Cependant, vers huit heures, l’escadre américaine cessait ses exercices de tir ; les riverains du golfe, ayant assez contemplé le phoque, étaient retournés un par un à leurs occupations habituelles, et le phoque lui-même, fatigué sans doute de se tenir sur ses pattes de derrière et de faire avec ses pattes de devant des gestes désespérés et incompris, avait disparu dans un petit creux sombre que les rochers garantissaient des flèches d’or du soleil.
Mademoiselle Cyprienne ramait toujours sur sa petite barque volée.
Mais quelque diligence qu’elle y mît, quelque ardeur que l’amour lui prêtât, la digne fille de Lancelevée ne devait pas arriver première à la Fournigue.

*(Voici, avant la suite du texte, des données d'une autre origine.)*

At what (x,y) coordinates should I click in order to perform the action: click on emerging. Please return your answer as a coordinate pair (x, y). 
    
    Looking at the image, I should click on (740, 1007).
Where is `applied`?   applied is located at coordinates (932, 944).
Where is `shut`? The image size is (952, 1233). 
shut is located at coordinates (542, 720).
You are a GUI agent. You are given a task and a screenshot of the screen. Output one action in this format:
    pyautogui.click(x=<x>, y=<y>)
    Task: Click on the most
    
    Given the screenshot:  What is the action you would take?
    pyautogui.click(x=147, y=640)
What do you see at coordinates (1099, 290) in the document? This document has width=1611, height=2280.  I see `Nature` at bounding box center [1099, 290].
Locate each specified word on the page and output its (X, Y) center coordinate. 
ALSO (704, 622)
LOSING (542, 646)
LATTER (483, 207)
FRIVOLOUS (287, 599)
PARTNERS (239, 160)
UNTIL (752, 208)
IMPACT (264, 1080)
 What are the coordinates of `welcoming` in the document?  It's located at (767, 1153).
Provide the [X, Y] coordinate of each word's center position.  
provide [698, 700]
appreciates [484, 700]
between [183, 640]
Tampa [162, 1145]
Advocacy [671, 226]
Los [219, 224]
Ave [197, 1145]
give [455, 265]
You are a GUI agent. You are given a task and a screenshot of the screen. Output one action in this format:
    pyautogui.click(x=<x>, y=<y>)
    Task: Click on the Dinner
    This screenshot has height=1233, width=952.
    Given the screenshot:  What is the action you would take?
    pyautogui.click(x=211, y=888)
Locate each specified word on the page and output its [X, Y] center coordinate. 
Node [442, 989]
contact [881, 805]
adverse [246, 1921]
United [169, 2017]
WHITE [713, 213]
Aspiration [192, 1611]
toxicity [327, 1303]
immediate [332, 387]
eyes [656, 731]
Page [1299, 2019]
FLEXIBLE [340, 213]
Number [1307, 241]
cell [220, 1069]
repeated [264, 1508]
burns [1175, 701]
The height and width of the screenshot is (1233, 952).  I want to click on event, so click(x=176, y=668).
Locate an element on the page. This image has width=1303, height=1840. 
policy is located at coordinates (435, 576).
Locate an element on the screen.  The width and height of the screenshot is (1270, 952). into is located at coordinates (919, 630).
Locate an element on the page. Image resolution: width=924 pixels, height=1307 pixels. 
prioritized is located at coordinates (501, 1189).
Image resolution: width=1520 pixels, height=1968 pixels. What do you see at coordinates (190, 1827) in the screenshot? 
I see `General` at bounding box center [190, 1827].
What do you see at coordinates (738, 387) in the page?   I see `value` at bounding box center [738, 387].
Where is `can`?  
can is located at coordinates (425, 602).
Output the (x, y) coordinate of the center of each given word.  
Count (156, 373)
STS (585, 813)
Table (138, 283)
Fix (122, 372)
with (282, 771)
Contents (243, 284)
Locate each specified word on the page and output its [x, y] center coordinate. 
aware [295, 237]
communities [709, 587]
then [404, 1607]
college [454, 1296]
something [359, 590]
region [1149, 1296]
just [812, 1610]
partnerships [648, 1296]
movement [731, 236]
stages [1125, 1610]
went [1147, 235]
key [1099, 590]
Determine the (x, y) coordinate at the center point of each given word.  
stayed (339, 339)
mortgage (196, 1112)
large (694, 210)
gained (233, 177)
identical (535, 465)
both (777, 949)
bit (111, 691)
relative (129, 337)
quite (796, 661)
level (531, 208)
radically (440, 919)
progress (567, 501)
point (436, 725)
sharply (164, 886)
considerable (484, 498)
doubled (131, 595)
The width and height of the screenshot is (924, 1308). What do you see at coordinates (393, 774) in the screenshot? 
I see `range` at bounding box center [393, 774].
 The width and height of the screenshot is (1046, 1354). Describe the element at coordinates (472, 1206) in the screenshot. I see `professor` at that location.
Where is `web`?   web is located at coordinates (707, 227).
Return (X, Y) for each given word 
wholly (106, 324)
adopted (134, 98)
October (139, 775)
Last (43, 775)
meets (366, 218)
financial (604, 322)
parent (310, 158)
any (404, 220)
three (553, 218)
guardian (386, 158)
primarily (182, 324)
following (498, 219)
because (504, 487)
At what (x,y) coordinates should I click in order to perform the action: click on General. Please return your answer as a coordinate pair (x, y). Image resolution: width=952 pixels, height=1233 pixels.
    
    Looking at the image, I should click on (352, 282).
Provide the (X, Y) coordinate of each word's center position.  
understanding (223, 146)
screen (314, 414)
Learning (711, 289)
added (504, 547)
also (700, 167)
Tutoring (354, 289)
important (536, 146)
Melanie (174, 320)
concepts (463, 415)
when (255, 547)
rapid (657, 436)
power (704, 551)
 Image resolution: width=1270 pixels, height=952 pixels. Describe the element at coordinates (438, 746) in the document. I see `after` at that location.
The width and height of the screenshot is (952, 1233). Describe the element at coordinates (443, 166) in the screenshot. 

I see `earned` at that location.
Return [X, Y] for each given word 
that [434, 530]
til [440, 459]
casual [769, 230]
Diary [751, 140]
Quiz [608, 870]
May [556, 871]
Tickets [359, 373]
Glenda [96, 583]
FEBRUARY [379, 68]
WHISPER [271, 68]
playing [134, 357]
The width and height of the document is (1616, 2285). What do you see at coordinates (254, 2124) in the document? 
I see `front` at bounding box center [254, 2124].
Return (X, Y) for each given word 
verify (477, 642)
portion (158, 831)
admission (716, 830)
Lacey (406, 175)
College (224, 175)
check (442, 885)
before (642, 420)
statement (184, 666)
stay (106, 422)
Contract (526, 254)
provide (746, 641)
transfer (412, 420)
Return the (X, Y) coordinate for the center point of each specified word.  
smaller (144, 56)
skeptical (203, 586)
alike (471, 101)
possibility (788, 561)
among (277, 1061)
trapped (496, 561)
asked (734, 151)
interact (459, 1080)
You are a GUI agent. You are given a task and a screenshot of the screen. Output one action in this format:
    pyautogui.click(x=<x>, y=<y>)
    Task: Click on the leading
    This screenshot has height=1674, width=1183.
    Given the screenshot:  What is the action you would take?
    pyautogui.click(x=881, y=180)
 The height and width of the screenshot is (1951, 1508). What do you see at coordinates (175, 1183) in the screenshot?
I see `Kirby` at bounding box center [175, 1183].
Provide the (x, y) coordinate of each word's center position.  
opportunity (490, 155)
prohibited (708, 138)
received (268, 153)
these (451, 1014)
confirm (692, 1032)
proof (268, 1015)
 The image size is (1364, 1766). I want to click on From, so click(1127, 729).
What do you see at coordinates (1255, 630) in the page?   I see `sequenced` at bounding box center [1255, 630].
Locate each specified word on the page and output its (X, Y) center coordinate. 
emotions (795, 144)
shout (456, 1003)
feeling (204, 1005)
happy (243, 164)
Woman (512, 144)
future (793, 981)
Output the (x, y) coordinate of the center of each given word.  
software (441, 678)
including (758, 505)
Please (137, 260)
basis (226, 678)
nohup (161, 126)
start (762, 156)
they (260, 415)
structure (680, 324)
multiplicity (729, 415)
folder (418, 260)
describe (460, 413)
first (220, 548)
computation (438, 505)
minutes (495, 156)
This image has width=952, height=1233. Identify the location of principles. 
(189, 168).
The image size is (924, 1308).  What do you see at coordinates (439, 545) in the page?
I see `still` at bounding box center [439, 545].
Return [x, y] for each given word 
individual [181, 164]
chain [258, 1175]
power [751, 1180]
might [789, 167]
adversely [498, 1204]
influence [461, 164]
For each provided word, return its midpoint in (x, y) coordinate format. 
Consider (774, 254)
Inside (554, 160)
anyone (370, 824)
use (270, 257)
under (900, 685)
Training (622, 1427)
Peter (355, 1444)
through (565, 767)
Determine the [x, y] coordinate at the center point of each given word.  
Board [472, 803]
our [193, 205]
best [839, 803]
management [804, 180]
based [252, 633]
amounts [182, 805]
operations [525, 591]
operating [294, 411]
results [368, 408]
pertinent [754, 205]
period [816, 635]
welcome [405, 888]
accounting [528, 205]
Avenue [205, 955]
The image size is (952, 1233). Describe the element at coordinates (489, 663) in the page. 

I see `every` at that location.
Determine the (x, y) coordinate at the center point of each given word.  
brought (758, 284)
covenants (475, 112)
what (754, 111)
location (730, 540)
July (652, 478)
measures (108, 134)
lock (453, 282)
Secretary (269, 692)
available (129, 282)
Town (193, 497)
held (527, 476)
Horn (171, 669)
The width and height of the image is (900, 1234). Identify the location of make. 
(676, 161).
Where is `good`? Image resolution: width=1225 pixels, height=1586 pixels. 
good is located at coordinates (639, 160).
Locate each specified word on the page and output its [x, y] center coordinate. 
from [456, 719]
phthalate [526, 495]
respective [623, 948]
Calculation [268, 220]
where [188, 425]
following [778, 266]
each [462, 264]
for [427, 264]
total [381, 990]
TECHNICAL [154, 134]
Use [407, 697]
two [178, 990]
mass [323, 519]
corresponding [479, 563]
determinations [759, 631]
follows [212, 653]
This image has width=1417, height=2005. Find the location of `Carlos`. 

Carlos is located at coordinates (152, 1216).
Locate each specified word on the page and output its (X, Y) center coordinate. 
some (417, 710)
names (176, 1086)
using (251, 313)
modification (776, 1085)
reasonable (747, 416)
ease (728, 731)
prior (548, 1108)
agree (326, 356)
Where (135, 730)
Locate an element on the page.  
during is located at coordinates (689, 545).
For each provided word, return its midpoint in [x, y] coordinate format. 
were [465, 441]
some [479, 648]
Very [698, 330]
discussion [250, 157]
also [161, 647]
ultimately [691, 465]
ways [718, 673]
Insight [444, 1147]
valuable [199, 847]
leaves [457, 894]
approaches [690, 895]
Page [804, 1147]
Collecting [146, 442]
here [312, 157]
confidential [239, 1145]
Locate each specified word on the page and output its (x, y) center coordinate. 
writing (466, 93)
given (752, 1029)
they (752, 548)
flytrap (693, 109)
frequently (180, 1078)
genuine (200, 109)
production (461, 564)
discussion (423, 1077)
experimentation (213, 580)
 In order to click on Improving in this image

Deux corailleurs en train de mettre à la voile pour aller traîner leurs filets sur les récifs qui sont au large, deux corailleurs du Croton, race cupide et sans respect pour les innocents amphibies, avaient fait le projet sournois de s’emparer du phoque en passant, afin de l’éduquer et de le montrer dans les foires.
Mademoiselle Cyprienne démarrait à peine qu’ils étaient déjà près de l’îlot :
— Vois-tu la bête ?
— Je la vois…
— Et que fait-elle ?
— Creze qué pesco.
Le phoque pêchait en effet : accroupi derrière un roc qui le rachait à moitié, le phoque péchait des arapèdes, il les détachait une par une, avec un couteau. Les corailleurs suivaient ses mouvements d’après ceux de son ombre, et s’avançaient, pleins d’émotion, tenant prêts déjà le harpon et le nœud coulant, quand, au bruit, le phoque se releva, et portant la main à son chapeau manille :
— Messieurs, dit-il, j’ai bien l’honneur…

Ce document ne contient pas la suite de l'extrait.